= Herman A. Johnson =

American businessman and Tuskegee Airman (1916–2004)

Herman Archibald Johnson (December 19, 1916 – February 17, 2004) was an American businessman.

==Biography==
Herman Johnson was born in Schenectady, New York. He graduated from Cornell University, and did graduate studies in personnel and hospital administration at the University of Chicago. He was one of the Tuskegee Airmen of World War II, serving as a Major in the U.S. Army Air Forces. After the war, Herman lived in Washington, DC as director of Howard University's teaching hospital, and district office manager of the Supreme Life Insurance Company in Ohio before coming to Kansas City in the late 1950s.

In 1960 Johnson married the former Dorothy H. (Hodge) Davis. Dorothy Johnson was also recognized in her own right as a civic leader, with a career as journalist, public relations professional and director of the Jackson County (MO) Department of Health and Welfare.

In Kansas City, he owned the Herman Johnson Company, an insurance agency, and Lincoln Cemetery, which, according to the Kansas City Star was "one of only three cemeteries... available for African-Americans.
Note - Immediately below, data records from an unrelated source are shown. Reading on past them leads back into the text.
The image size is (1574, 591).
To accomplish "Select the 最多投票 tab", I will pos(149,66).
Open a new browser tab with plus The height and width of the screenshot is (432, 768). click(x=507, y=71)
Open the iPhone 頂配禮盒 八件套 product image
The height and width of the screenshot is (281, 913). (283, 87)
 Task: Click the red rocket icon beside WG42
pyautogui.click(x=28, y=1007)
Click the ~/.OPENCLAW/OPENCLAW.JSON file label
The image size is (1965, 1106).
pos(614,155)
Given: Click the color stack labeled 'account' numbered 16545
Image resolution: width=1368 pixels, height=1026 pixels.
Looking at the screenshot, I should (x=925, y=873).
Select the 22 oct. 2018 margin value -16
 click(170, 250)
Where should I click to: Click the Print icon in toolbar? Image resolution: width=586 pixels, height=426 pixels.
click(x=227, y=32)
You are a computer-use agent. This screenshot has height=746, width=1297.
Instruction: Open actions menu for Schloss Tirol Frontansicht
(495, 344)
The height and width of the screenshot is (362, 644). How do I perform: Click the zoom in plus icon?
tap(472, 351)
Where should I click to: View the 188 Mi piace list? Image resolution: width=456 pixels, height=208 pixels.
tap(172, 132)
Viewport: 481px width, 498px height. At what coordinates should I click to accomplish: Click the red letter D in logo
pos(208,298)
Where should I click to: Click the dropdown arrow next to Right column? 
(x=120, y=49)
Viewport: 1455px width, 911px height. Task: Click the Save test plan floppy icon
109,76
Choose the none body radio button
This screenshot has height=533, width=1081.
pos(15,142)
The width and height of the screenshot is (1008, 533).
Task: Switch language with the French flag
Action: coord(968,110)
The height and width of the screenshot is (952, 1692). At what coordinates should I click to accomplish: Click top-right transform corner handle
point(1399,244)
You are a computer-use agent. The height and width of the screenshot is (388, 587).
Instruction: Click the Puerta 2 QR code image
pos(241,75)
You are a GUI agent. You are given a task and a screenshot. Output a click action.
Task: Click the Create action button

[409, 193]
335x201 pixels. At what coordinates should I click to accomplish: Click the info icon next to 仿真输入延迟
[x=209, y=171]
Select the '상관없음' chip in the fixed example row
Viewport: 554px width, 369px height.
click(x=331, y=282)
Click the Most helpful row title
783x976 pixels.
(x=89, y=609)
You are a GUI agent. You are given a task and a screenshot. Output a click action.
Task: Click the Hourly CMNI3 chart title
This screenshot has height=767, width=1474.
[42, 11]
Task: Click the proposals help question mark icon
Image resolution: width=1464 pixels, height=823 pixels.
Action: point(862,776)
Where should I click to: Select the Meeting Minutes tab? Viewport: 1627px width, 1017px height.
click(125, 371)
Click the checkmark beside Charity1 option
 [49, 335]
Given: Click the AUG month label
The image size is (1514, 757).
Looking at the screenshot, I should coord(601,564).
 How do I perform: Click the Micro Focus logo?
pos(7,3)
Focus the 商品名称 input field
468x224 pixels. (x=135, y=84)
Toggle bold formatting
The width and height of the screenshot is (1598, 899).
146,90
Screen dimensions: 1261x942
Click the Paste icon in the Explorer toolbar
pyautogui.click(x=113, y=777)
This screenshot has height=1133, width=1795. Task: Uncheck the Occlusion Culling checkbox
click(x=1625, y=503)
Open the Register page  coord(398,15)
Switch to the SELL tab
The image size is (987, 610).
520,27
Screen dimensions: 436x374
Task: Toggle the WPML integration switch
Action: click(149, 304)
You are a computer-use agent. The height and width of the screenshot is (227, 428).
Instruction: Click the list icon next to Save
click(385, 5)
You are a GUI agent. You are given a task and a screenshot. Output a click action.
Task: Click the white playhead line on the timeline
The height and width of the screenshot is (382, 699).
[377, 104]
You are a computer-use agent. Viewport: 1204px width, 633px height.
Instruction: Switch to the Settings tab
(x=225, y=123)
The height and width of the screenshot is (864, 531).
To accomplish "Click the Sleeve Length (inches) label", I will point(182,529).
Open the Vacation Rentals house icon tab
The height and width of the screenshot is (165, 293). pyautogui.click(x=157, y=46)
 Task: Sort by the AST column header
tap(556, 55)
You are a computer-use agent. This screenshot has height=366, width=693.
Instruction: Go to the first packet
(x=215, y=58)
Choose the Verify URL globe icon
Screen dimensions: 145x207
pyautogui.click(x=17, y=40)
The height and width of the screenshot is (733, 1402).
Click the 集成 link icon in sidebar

Legendary Kansas City saxophonist Charlie Parker is buried there." Johnson represented Kansas City, Missouri in the Missouri House of Representatives from 1968 to 1972. He served twice as President of the Kansas City, Missouri Branch of the National Association for the Advancement of Colored People (NAACP) during the civil rights movement of the 1960s, and was a board member of the national NAACP Legal Defense Fund. Johnson founded the Black Scholarship Fund at the University of Missouri. He was chairman of the Douglas State Bank at the time of his death.

He died on February 17, 2004.

In August 2006 the Kansas City Council approved the naming of the 27th Street Bridge at Paseo Boulevard in memory of Herman Johnson. The Kansas City Star article reporting the council's action included this quote from Troy Nash, who introduced the resolution: "Herman made significant contributions to this city. We thought it was the better part of wisdom to rename the 27th Street bridge after him." His obituary in the Kansas City Call eulogized Johnson as "a gentleman, extraordinary, a man for all seasons.... one of our distinguished sojourners and leaders."

==Erratum==
At one time it was thought that World War I hero Henry Johnson was Herman Johnson's father; he stood in for his "father" at a 2003 ceremony awarding the senior Johnson the Distinguished Service Cross. The mistake was not clarified until 2015, a decade after the younger Johnson's death, as part of the further research done leading up to the senior Johnson's Medal of Honor. Herman's daughter Tara, although not recognized as next of kin, nonetheless attended Henry Johnson's Medal of Honor ceremony as a guest.